The GSD said it would not agree to money from the Gibraltar Savings Bank being used to fund the proposed new national stadium, adding it would “withdraw the commitment” if elected into government.

The project has been dogged by political controversy since the Gibraltar Government announced that the Gibraltar Savings Bank would invest up to £100m in developing the stadium and ancillary residential, commercial and hotel elements.

For the Gibraltar Government, the investment is safe and will generate economic activity while creating an asset of value not just to the football community and fans, but to Gibraltar’s tourism product and the community as a whole.

But the GSD has raised concerns about the involvement of the bank and the scale of the plan, a position it reaffirmed as it made clear that, in government, it would not back the use of GSB monies in the project.

“Our public finances are in crisis,” said Keith Azopardi, the Leader of the Opposition.

“Many people are suffering in a cost-of-living crisis.”

“It is inappropriate to commit to use savers’ or public monies to underwrite this project now.”

“We understand that the proposal for a new football stadium has been around for many years and are sympathetic to the aspirations of the footballing community in this regard, but at this difficult juncture it would be rash to commit public or savers’ monies to this project.”

“Instead, in Government, we would discuss ways forward with the GFA so that we can assist them in finding private sector third party interest following appropriate tendering or expressions of interest processes so that neither public nor savers monies need to be used to fund the construction costs of this stadium development.”

In a statement, the GSD said the Gibraltar Government had for years said a new stadium would be at no cost to taxpayers.

The party the Government sold the land to the Gibraltar FA in 2017 without the payment of a premium and on the basis that UEFA monies would pay for a new stadium.

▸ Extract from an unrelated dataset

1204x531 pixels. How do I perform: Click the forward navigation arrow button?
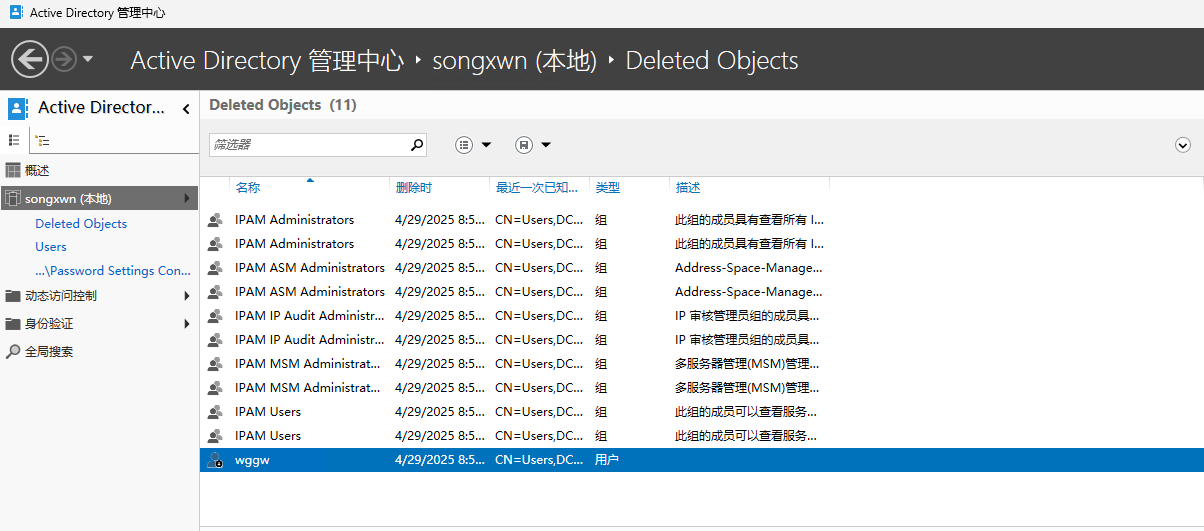click(64, 60)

“It is clear from answers given in Parliament that the Government is unsighted on the detail of the proposed project,” the GSD said.

“This is worrying given the size of proposed commitment.

“It is also unsatisfactory that there are no clear answers why UEFA money is no longer available and there remain big questions as to why a stadium of this size is necessary.”

“Additionally, there are concerns that the needs for development of the footballing community and youth football are not being met in this project.”

At a recent meeting of Parliament, Sir Joe Bossano, the Minister for Economic Development who also has responsibility for the Savings Bank, said he had not seen any financial feasibility report for the stadium project, or discussed the costs of a smaller stadium with the GFA.

But Sir Joe said too that the Government had told the GFA it would back the project as long as it was satisfied the Savings Bank would not make a loss and that the investment would generate a better return for investors than other alternatives.

He said that since the initial announcement, the Government had been approached by two potential investors – one in the UK, the other the Dubai office of a US investment fund – who had expressed interest in the stadium.

That raised the possibility that investors could take on the entire project, ruling out the need for the Saving Bank’s involvement, and that the final configuration might yet change, he said.